Although the current Chakri Dynasty was created in 1782, the existence of the institution of monarchy in Thailand is traditionally considered to have its roots from the founding of the Sukhothai Kingdom in 1238, with a brief interregnum from the death of Ekkathat to the accession of Taksin in the 18th century. The institution was transformed into a constitutional monarchy in 1932 after the bloodless Siamese Revolution of 1932. The monarchy's official ceremonial residence is the Grand Palace in Bangkok, while the private residence has been at the Dusit Palace.
The King of Thailand's titles include Head of State, Head of the Royal Thai Armed Forces, Adherent of Buddhism and Upholder of religions.
Every day at 8 a.m. and 6 p.m., Thai citizens across Thailand come to a standstill. Even in the chaotic city of Bangkok, pedestrians freeze and stop their daily grind to pay tribute to the most revered thing in Thailand: the monarchy. It is during this time that the national anthem plays, and everyone (including tourists) is expected to stop and pay tribute to the country. This is just one way in which the Thais respect their monarchy, and tourists should be careful to respect it as well. Any criticism or jokes about the royal family can result in serious jail time because of strict lèse-majesté laws.

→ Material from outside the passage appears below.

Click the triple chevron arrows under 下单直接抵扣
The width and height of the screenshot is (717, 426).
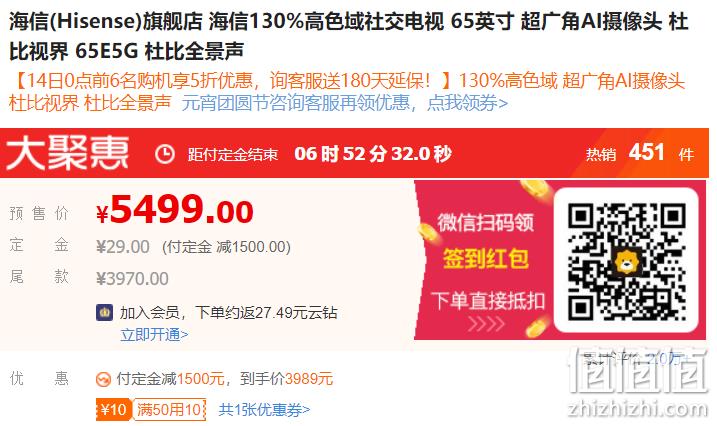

Most of the population are Thai and there is a sizeable Chinese minority. Other groups include Malays, Khmers and mountain peoples such as the Karen and Semang. The official language is Thai, which also has several regional variations. English is becoming increasingly used in everyday life, particularly in tourist areas, and a number of Chinese languages, Malay, and regional languages are also spoken.
Great respect is paid to the monarchy and religious leaders and many beautiful festivals are held throughout the year. Classical dance and music, sculpture and architecture are the main art forms of Thailand.